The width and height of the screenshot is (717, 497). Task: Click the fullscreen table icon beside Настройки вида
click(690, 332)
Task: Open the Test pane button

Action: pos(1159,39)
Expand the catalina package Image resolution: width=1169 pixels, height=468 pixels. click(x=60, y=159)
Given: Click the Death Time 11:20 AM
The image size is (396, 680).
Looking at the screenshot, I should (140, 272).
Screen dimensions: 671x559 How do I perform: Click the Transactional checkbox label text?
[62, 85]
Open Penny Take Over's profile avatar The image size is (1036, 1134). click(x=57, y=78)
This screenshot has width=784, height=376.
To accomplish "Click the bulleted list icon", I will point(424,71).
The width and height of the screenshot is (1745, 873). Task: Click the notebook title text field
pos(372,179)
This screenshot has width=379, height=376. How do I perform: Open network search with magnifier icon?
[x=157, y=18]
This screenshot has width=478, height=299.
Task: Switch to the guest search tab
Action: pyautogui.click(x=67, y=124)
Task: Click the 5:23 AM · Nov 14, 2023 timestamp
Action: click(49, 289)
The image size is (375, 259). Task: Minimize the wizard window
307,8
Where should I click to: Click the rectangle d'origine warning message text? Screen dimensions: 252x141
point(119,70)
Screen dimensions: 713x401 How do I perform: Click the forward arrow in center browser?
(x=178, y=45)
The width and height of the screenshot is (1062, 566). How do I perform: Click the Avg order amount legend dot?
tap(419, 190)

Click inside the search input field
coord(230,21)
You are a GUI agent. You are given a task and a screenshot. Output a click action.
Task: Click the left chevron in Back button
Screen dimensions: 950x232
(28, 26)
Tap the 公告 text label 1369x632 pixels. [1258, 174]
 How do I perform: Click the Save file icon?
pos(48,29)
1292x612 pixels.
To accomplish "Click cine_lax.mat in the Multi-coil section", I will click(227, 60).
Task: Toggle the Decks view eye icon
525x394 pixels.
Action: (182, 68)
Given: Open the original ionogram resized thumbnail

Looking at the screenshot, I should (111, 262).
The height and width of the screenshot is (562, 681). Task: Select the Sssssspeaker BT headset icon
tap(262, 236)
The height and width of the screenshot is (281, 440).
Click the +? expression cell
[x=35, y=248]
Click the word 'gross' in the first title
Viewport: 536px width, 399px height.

Work request: In your answer, reproduce every entry exactly as it was written.

Completed exercise:
The width and height of the screenshot is (717, 497). Task: Click the fullscreen table icon beside Настройки вида
click(690, 332)
Task: Open the Test pane button

Action: pos(1159,39)
Expand the catalina package Image resolution: width=1169 pixels, height=468 pixels. click(x=60, y=159)
Given: Click the Death Time 11:20 AM
The image size is (396, 680).
Looking at the screenshot, I should (140, 272).
Screen dimensions: 671x559 How do I perform: Click the Transactional checkbox label text?
[62, 85]
Open Penny Take Over's profile avatar The image size is (1036, 1134). click(x=57, y=78)
This screenshot has width=784, height=376.
To accomplish "Click the bulleted list icon", I will point(424,71).
The width and height of the screenshot is (1745, 873). Task: Click the notebook title text field
pos(372,179)
This screenshot has width=379, height=376. How do I perform: Open network search with magnifier icon?
[x=157, y=18]
This screenshot has width=478, height=299.
Task: Switch to the guest search tab
Action: pyautogui.click(x=67, y=124)
Task: Click the 5:23 AM · Nov 14, 2023 timestamp
Action: click(49, 289)
The image size is (375, 259). Task: Minimize the wizard window
307,8
Where should I click to: Click the rectangle d'origine warning message text? Screen dimensions: 252x141
point(119,70)
Screen dimensions: 713x401 How do I perform: Click the forward arrow in center browser?
(x=178, y=45)
The width and height of the screenshot is (1062, 566). How do I perform: Click the Avg order amount legend dot?
tap(419, 190)

Click inside the search input field
coord(230,21)
You are a GUI agent. You are given a task and a screenshot. Output a click action.
Task: Click the left chevron in Back button
Screen dimensions: 950x232
(28, 26)
Tap the 公告 text label 1369x632 pixels. [1258, 174]
 How do I perform: Click the Save file icon?
pos(48,29)
1292x612 pixels.
To accomplish "Click cine_lax.mat in the Multi-coil section", I will click(227, 60).
Task: Toggle the Decks view eye icon
525x394 pixels.
Action: (182, 68)
Given: Open the original ionogram resized thumbnail

Looking at the screenshot, I should (111, 262).
The height and width of the screenshot is (562, 681). Task: Select the Sssssspeaker BT headset icon
tap(262, 236)
The height and width of the screenshot is (281, 440).
Click the +? expression cell
[x=35, y=248]
Click the word 'gross' in the first title
Viewport: 536px width, 399px height.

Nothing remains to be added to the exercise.